Quando, nell’estate 2018 Radja Nainggolan si trasferisce all’Inter dalla Roma in  molti gridano all’affare per i nerazzurri. Il belga è uno dei giocatori più forti della serie A e in nerazzurro ritrova Spalletti, l’allenatore che più di tutti lo ha valorizzato. Il mix sembra essere fantastico. I termini dell’accordo sono i seguenti: il belga arriva a Milano per una cifra complessiva di 38 milioni di euro. Ventiquattro sono i milioni che versa cash l’Inter. A questi vanno aggiunti Santon (valutato 9.5 milioni) e Zaniolo (4.5 milioni). Alla Roma inoltre, in caso di futuro trasferimento a titolo definitivo del calciatore dall’Inter ad un altro club, spetta un importo pari al 10% del prezzo di cessione, fino ad un massimo di 2 milioni di euro. Radja firma un contratto di 4.5 milioni fino al 2022. Tutti ora sappiamo che questo matrimonio si è rivelato disastroso. Al contrario, Zaniolo, venduto per il classico tozzo di pane, ora vale almeno quindi volte tanto. Cos’è che non ha funzionato nel matrimonio tra Nainggolan e l’Inter?

Nainggolan-Inter: perchè non ha funzionato

I problemi tra Nainggolan e l’Inter sono esplosi sotto le feste di Natale del 2018, quando il belga è stato sospeso. Il club non gradiva l’atteggiamento poco professionale dell’ex Roma, fatto di ritardi e feste. Questo, unito ad un rendimento iniziale non all’altezza della sua fama ha fatto deflagrare la bomba dopo pochi mesi. Radja giocatore che in campo dà tutto, ma che nella vita privata ha sempre preteso massima libertà, inizia così ad essere additato come “mela marcia”. Cominciano a proliferare le sue serate pazze. In una apostrofa un tifoso interista con il dito medio, dopo che quest’ultimo lo aveva invitato ad andare a dormire in vista della gara con il Torino (che si sarebbe giocata all’indomani). All’Inter, per sua stessa ammissione, Nainggolan non riesce ad ambientarsi.

“Nulla togliere ai tifosi dell’Inter che mi sono sempre stati vicini, sono un bel tifo, ma se mi chiedevi nei primi mesi se ero più felice di essere all’Inter o di aver lasciato la Roma ti dicevo che ero più triste per aver lasciato la Roma. All’Inter le prestazioni non erano quelle degli anni precedenti. Non ero me stesso, forse per colpa mia, e sapevo che non potevo dare di più”.

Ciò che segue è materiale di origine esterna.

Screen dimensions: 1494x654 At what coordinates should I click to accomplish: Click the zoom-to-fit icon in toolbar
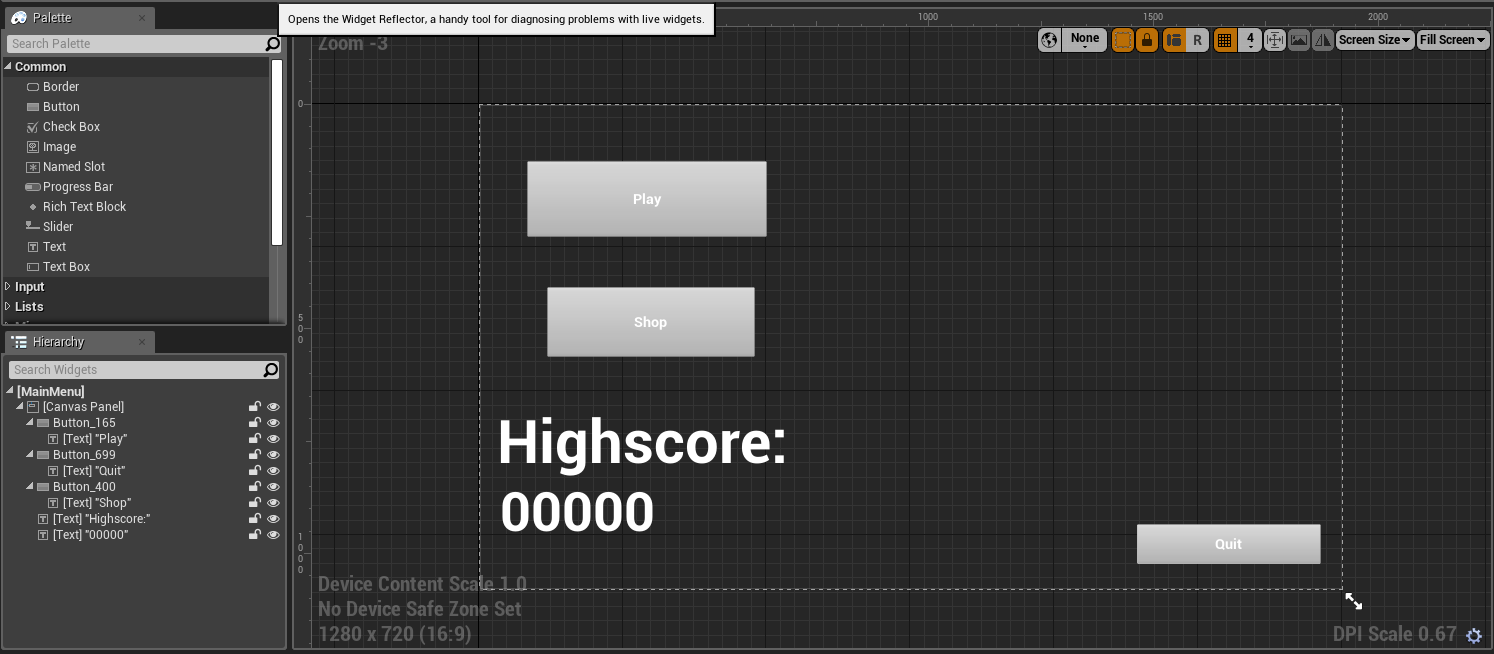tap(1274, 40)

Queste le parole del belga rilasciate ad aprile di quest’anno. Non basta Spalletti a far tornare Nainggolan l’ammazzasette che si conosceva nella capitale. Tra scarso feeling con lo spogliatoio, vita regolata e scarso rendimento in campo, il belga viene ritenuto inadatto al progetto di Suning. L’annunciato divorzio di Spalletti con l’Inter ne sancisce l’addio.

Regalo al Cagliari

Quando all’Inter si insedia Conte, il tecnico dice chiaramente al belga che non fa parte del suo progetto. Radja, scosso anche per motivi famigliari, decide così di tornare al Cagliari. Qui ritrova l’affetto perduto e si rilancia. La formula con cui l’Inter lo lascia andare dice tutto: prestito secco e pagamento di 1.3 dei 4.5 milioni di stipendio del belga. Una svalutazione incredibile. Ora bisognerà vedere cosa accadrà quando terminerà il prestito al Cagliari. Allora l’Inter si ritroverà con un trentaduenne da piazzare che ha ancora 9 milioni di ingaggio per i prossimi due anni. Situazione non facile da gestire. Secondo transfermarkt il belga ora ha un valore di 15 milioni di euro. Il matrimonio tra Nainggolan e l’Inter è senza dubbio finito, ma ora va capito come si arriverà alla conclusione. Quel che è certo è che siamo di fronte ad uno degli affari più strani della storia recente. Nainggolan era un giocatore su cui tutti erano pronti a puntare. Zaniolo una scommessa che magari sarebbe esplosa in un prossimo futuro. Nel giro di un anno tutto è cambiato. Di fatto questa è la storia di come il calcio può far mutare velocemente giudizi e opinioni.